Astronomers using the Near Infrared Camera (NIRCam) onboard the NASA/ESA/CSA James Webb Space Telescope have revealed new details surrounding the dark molecular cloud LDN 1527 and its protostar.
The protostar IRAS 04368+2557, shown in this Webb image, is embedded within LDN 1527, a cloud of material that is feeding its growth. Image credit: NASA / ESA / CSA / STScI / J. DePasquale, STScI.
LDN 1527, also known as L1527, is located approximately 447 light-years away from Earth in the constellation of Taurus.
An infant protostar called IRAS 04368+2557 is embedded within the molecular cloud, which is part of the Taurus star-forming region.
IRAS 04368+2557 is only 100,000 years old — a relatively young body. Given its age and its brightness in far-infrared light, the star is considered a class 0 protostar, the earliest stage of star formation.
“The protostar itself is hidden from view within the ‘neck’ of this hourglass shape,” Webb astronomers said in a statement.
“An edge-on protoplanetary disk is seen as a dark line across the middle of the neck.”
“Light from the protostar leaks above and below this disk, illuminating cavities within the surrounding gas and dust.”

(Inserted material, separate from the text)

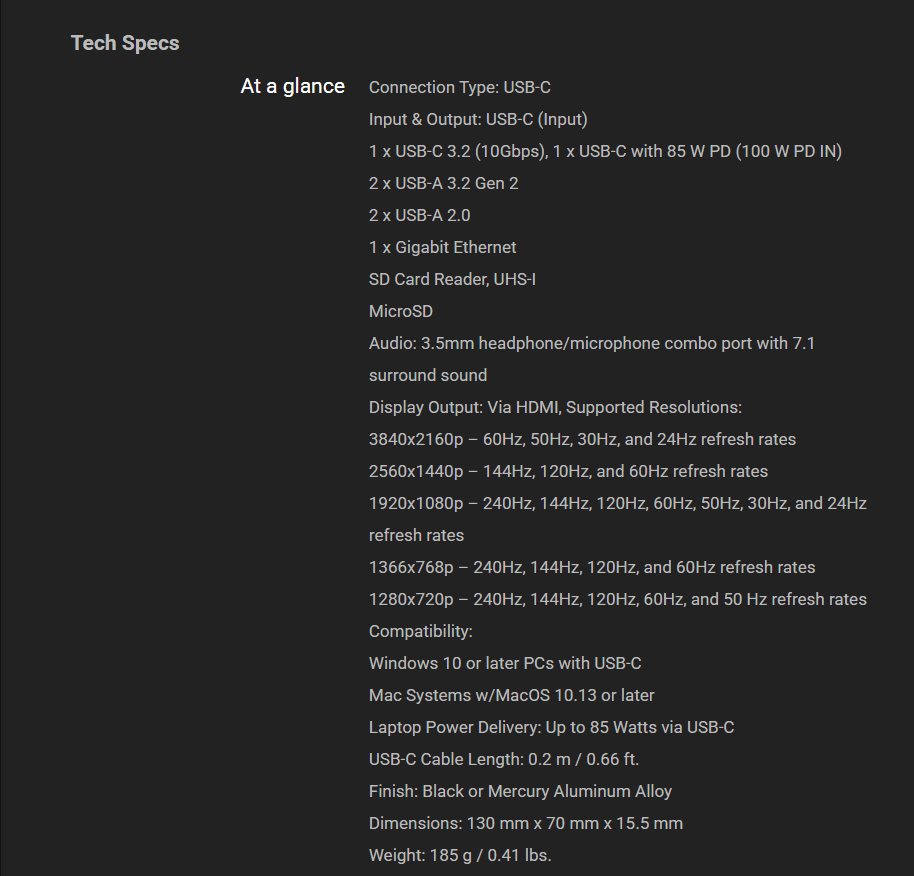
Task: Click the At a glance label
Action: coord(292,86)
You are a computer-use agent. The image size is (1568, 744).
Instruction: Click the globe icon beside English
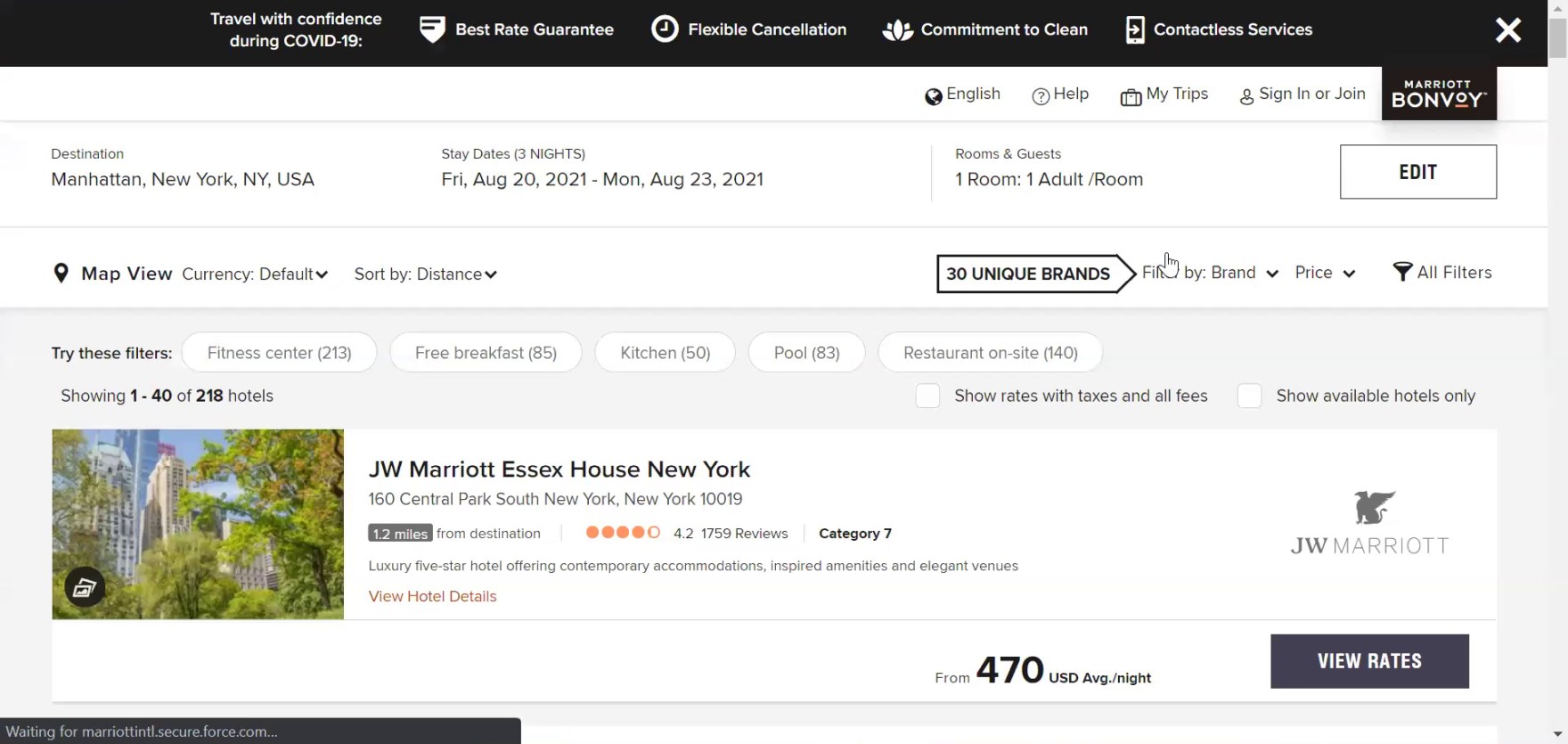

“The region’s most prevalent features, the blue and orange clouds, outline cavities created as material shoots away from the protostar and collides with the surrounding matter.”
“The colors themselves are due to layers of dust between Webb and the clouds.”
“The blue areas are where the dust is thinnest. The thicker the layer of dust, the less blue light is able to escape, creating pockets of orange.”
The Webb image also reveals filaments of molecular hydrogen that have been shocked as IRAS 04368+2557 ejects material away from it.
Shocks and turbulence inhibit the formation of new stars, which would otherwise form throughout the cloud. As a result, the protostar dominates the space, taking much of the material for itself.
“Protostars like IRAS 04368+2557, which are still cocooned in a dark cloud of dust and gas, have a long way to go before they become fully-fledged stars,” the astronomers said.
“IRAS 04368+2557 doesn’t generate its own energy through the nuclear fusion of hydrogen yet, an essential characteristic of stars.”
“Its shape, while mostly spherical, is also unstable, taking the form of a small, hot, and puffy clump of gas somewhere between 20% and 40% of the mass of our Sun.”
“As a protostar continues to gather mass, its core gradually compresses and gets closer to stable nuclear fusion,” they added.
“The scene shown in this image reveals that IRAS 04368+2557 is doing just that.”
“The surrounding molecular cloud is made up of dense dust and gas that are being drawn towards the center, where the protostar resides.”
“As the material falls in, it spirals around the center. This creates a dense disk of material, known as an accretion disk, which feeds material onto the protostar.”
“As it gains more mass and compresses further, the temperature of its core will rise, eventually reaching the threshold for nuclear fusion to begin.”
“The disk, seen in the image as a dark band in front of the bright center, is about the size of our Solar System.”
“Given the density, it’s not unusual for much of this material to clump together — the beginnings of planets.”
“Ultimately, this view provides a window onto what our Sun and Solar System looked like in their infancy.”